Вечером сидели на лавке, распрямив спины, привалившись к стене, бросив тяжелые руки на колени. В глазах рябило от комьев земли, от поблеска лопаты, и было блаженством наблюдать, как бабушка накрывает на стол.
От еды, тепла и покоя Митю так разморило, что он, едва отставив чашку, прилег на лавку, заметил в окне край огромной луны, поднимавшейся над огородом, — и уснул. Бабушка не стала его будить.
Проснулся, когда луна была высоко, на полу ослепительно светился зеленоватый квадрат. Ноги, руки и спина гудели, но давешней усталости не было. Митя поднялся, глянул в окно. Там незнакомо и загадочно лучились крыши ульев.
Он вышел на крыльцо. Было по-летнему тепло и безветренно. За речкой в соседней деревне виделась каждая ветка голых еще ветел, каждое бревнышко изб; и земля отделялась от неба едва заметным сиянием.
В тишине откуда-то издали — непонятное придыхание, пыхтенье, позвякивание и поскрипывание. Митя не сразу различил эти звуки, а различив, забыл про них. Он пошел к огороду. После сна все вокруг казалось подобием сна. И в этой нереальности, в зеленоватом сиянии увидел деда — и понял, откуда непонятные звуки.
Пригнувшись, едва не касаясь бородой пашни, дед медленно двигался по дальней кромке огорода. Через плечо — веревка… борона прыгала в лунном свете, голубая на черной земле. Он натруженно, с присвистом дышал, борона поскрипывала, позванивала камушками. Тяжелая борона, в которую впрягают лошадь.
Не разбирая дороги, Митя побежал к нему.
Дед остановился, поправил веревку на плече.
— Ночь-то, сокол, больно хороша… Светло, как днем.

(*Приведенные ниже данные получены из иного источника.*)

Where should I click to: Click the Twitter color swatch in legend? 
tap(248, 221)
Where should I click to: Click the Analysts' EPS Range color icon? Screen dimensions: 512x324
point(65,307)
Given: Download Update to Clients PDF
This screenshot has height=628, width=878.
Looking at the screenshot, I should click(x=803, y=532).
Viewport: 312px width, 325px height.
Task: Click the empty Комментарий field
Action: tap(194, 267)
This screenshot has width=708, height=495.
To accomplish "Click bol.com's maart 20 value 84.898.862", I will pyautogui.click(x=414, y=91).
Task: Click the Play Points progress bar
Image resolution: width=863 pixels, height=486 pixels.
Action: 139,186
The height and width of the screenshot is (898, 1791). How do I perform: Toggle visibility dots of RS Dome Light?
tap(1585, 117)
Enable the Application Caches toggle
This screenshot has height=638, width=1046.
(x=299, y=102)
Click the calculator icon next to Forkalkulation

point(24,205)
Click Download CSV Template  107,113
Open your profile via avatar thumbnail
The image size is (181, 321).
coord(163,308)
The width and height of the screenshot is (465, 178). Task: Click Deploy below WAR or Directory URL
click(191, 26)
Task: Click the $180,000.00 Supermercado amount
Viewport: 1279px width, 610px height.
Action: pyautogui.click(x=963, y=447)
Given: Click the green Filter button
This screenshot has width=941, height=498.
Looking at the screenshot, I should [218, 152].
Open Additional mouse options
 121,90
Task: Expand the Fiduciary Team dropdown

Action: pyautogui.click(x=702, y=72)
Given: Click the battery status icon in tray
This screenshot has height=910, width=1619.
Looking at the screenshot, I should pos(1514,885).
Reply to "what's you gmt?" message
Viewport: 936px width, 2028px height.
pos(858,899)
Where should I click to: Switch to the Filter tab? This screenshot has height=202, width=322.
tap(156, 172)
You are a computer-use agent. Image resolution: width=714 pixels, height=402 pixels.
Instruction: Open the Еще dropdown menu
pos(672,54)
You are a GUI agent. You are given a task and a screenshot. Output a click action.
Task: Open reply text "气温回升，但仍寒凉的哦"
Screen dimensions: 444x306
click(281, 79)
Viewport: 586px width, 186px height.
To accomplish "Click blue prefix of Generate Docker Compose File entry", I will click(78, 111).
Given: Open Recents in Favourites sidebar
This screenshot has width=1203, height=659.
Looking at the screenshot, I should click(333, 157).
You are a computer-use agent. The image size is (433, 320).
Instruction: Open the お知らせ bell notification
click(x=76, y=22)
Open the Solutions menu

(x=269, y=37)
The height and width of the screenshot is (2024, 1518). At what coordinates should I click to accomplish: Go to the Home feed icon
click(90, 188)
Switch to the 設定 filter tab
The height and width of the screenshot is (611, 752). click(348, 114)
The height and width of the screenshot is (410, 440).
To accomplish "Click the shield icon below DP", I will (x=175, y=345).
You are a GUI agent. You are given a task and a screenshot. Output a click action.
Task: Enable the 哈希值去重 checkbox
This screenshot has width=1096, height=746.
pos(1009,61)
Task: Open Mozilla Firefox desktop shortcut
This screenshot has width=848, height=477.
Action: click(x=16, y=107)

И тут в лунной вышине стал усиливаться гнетущий, инородный всему этому миру звук. С отвратительным подвыванием невидимо шли в небе немецкие бомбардировщики.
Слетели остатки сна, лунное волшебство пропало. Светлая ночь сулила опасность, и луна недобро кривилась в своей вышине.
Дед приложил ладонь ко лбу, закинул голову.
— Знать, Горький полетели бомбить…
И, кинув в небо кулак, долго тряс им вослед затихающему звуку.
В августе Мите принесли повестку из военкомата. Рассыльная протянула замусоленный огрызок карандаша; расписался, приложив бумажку к двери.
— А Касимыч-то где? — спросила рассыльная. — Ему велели к военкому… побыстрей…
Бабушка достала из сундука костюм, дед оглядел ставшие непривычными пиджак и брюки (давно переселился в просторную рубаху и латаные портки), оделся, причесал перед зеркалом бородку.
— Видать, сокол, вместе на войну пойдем…
Вернулся он довольно скоро. Оказалось, попросили поработать в призывной комиссии — врачей не хватает, а дела предстоит много — завтра приписка призывников.
Поутру вместе отправились к школе.
День был чистый и ветреный; листва зеленела по-летнему, но в воздухе уже повис едва наметившийся осенний запах дыма. В душе от недалекой смены времен и судьбы поселялась тревога.
Из карманчика дедова пиджака словно цветок торчал раструб деревянной докторской трубки (он не признавал нынешних стетоскопов — слушал через нее или просто прижимал ухо к груди). Знакомая эта вещица, которой в детстве удавалось поиграть, сейчас обрела торжественный и прощальный смысл…
У школы дед прибавил шаг, оторвался от внука и, пройдя через толпу призывников, скрылся в дверях, удалился в незнакомый мир, куда Мите только предстояло ступить, а ему там все было привычно и буднично.